David Isenberg wrote in the Huffington Post that in 1999 DynCorp fired Kathryn Bolkovac, a whistleblower who accused DynCorp employees of "rape and the buying and selling of girls as young as 12.
DynCorp, hired to perform police duties for the UN and aircraft maintenance for the U.S. Army, were implicated in prostituting the children, whereas the company's Bosnia site supervisor filmed himself raping two women. A number of employees were transferred out of the country, but with no legal consequences for them."
Another whistleblower, Ben Johnston was fired after alleging that these girls were kidnapped by DynCorp and trafficked to Bosnia from various countries across Eastern Europe.
Similarly, Isenberg describes a case in 2004 where DynCorp employees in Colombia "distributed
a video in which they could be observed sexually violating underage girls from the town of Melgar."
One of the girls shown in the video committed suicide in the aftermath of the video's release.

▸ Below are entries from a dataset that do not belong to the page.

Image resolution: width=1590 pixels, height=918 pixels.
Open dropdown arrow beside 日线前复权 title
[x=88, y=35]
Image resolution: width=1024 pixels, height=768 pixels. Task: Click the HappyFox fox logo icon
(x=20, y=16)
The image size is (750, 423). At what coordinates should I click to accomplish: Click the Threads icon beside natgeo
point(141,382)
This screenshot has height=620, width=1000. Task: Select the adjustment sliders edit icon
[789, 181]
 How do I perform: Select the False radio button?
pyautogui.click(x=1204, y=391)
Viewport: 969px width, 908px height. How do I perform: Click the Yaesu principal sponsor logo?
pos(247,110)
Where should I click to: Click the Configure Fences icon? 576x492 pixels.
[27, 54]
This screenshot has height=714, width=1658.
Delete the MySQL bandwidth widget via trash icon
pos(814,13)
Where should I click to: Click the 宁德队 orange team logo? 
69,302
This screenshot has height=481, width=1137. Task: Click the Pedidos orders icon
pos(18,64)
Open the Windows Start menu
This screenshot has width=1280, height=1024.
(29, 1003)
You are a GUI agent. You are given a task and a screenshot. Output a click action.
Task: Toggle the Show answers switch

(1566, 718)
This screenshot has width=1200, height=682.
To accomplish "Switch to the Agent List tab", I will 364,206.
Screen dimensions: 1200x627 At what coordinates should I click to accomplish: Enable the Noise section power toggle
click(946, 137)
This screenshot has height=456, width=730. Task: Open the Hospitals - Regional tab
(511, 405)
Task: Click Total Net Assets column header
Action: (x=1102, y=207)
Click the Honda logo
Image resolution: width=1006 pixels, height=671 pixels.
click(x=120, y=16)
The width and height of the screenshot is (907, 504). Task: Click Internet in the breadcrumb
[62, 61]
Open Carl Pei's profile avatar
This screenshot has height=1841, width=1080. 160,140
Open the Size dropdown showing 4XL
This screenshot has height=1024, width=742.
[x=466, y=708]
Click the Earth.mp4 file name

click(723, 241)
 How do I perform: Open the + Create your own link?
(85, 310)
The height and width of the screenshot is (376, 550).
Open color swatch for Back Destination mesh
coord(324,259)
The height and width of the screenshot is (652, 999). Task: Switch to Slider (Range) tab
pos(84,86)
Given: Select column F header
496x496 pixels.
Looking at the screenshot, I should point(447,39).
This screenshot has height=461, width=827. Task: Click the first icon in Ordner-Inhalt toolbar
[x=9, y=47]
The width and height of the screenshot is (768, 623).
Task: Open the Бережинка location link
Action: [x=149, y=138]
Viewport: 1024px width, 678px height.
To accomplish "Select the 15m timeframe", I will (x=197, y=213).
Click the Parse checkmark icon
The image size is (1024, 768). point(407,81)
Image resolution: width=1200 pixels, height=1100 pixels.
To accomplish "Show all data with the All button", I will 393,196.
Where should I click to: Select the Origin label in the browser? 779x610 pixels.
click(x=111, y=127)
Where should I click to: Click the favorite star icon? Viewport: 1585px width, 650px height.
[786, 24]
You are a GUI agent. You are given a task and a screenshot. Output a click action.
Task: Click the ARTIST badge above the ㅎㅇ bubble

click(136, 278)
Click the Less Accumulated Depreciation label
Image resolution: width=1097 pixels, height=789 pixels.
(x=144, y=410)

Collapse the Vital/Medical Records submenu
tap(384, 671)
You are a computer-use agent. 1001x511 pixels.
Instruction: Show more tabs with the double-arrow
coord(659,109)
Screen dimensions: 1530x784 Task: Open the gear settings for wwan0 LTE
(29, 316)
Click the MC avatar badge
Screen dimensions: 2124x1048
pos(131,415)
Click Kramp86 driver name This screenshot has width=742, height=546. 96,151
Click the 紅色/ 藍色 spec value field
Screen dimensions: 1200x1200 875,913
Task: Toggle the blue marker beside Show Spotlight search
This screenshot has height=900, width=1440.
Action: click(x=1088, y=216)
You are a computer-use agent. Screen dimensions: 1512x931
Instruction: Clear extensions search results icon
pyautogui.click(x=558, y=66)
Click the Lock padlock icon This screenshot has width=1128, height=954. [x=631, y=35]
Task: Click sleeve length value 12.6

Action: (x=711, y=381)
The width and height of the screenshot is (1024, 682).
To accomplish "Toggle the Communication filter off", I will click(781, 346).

Despite repeated evidence of DynCorp's engagement in sex trafficking and child prostitution and sex slavery, they have received contracts from the U.S. government continuously since 1951, about $2 billion annually in recent years.
If the Swedish, British and U.S. governments took sex crimes seriously no matter who the perpetrator, we would expect coordinated international efforts to investigate, expose and prosecute DynCorp for these allegations of engaging in the trafficking of minors for sex slavery on multiple continents.
And U.S. diplomats would be pushing for the U.S. to stop giving DynCorp lucrative multibillion-dollar contracts, rather than being exposed by WikiLeaks for helping to cover up these crimes.
But for the U.S. government and other powers, imperial might is a goal that trumps women's rights any and every day, as evidenced by the crisis levels of rape and sexual assault against women in the U.S. military, routinely covered up.